(Dataset records)
________________

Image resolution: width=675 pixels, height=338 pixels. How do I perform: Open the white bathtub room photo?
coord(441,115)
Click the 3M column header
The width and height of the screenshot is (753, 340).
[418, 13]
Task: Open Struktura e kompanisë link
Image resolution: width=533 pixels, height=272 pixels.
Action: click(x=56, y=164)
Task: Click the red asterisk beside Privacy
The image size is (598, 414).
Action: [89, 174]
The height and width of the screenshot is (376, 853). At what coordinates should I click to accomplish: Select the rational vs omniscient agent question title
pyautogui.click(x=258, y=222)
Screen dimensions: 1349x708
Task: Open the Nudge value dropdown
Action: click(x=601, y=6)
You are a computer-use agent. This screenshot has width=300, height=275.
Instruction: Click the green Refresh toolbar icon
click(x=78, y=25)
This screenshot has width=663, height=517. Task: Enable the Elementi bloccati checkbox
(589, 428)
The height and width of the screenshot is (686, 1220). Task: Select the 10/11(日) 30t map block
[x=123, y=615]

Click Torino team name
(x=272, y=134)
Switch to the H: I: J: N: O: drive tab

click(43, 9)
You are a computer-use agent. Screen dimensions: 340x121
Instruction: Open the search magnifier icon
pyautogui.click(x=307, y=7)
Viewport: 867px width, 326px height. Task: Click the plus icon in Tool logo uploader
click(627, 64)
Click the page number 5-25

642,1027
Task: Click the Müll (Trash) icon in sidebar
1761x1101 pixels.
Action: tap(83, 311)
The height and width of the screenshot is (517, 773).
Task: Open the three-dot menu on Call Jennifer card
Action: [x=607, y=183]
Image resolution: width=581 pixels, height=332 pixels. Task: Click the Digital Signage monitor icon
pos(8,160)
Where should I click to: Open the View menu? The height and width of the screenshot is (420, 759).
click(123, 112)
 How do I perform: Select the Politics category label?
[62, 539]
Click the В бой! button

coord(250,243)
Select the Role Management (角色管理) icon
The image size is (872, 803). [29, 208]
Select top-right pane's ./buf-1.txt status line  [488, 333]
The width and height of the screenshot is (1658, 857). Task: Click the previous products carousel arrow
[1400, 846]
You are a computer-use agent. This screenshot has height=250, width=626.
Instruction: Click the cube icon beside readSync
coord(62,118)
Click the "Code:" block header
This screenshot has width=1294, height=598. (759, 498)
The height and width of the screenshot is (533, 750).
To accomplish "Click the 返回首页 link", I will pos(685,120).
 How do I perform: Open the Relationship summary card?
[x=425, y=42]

________________

## Assignment
Every record above is to be copied out again exactly as written.

## Answer to the exercise
Image resolution: width=675 pixels, height=338 pixels. How do I perform: Open the white bathtub room photo?
coord(441,115)
Click the 3M column header
The width and height of the screenshot is (753, 340).
[418, 13]
Task: Open Struktura e kompanisë link
Image resolution: width=533 pixels, height=272 pixels.
Action: click(x=56, y=164)
Task: Click the red asterisk beside Privacy
The image size is (598, 414).
Action: [89, 174]
The height and width of the screenshot is (376, 853). At what coordinates should I click to accomplish: Select the rational vs omniscient agent question title
pyautogui.click(x=258, y=222)
Screen dimensions: 1349x708
Task: Open the Nudge value dropdown
Action: click(x=601, y=6)
You are a computer-use agent. This screenshot has width=300, height=275.
Instruction: Click the green Refresh toolbar icon
click(x=78, y=25)
This screenshot has width=663, height=517. Task: Enable the Elementi bloccati checkbox
(589, 428)
The height and width of the screenshot is (686, 1220). Task: Select the 10/11(日) 30t map block
[x=123, y=615]

Click Torino team name
(x=272, y=134)
Switch to the H: I: J: N: O: drive tab

click(43, 9)
You are a computer-use agent. Screen dimensions: 340x121
Instruction: Open the search magnifier icon
pyautogui.click(x=307, y=7)
Viewport: 867px width, 326px height. Task: Click the plus icon in Tool logo uploader
click(627, 64)
Click the page number 5-25

642,1027
Task: Click the Müll (Trash) icon in sidebar
1761x1101 pixels.
Action: tap(83, 311)
The height and width of the screenshot is (517, 773).
Task: Open the three-dot menu on Call Jennifer card
Action: [x=607, y=183]
Image resolution: width=581 pixels, height=332 pixels. Task: Click the Digital Signage monitor icon
pos(8,160)
Where should I click to: Open the View menu? The height and width of the screenshot is (420, 759).
click(123, 112)
 How do I perform: Select the Politics category label?
[62, 539]
Click the В бой! button

coord(250,243)
Select the Role Management (角色管理) icon
The image size is (872, 803). [29, 208]
Select top-right pane's ./buf-1.txt status line  [488, 333]
The width and height of the screenshot is (1658, 857). Task: Click the previous products carousel arrow
[1400, 846]
You are a computer-use agent. This screenshot has height=250, width=626.
Instruction: Click the cube icon beside readSync
coord(62,118)
Click the "Code:" block header
This screenshot has width=1294, height=598. (759, 498)
The height and width of the screenshot is (533, 750).
To accomplish "Click the 返回首页 link", I will pos(685,120).
 How do I perform: Open the Relationship summary card?
[x=425, y=42]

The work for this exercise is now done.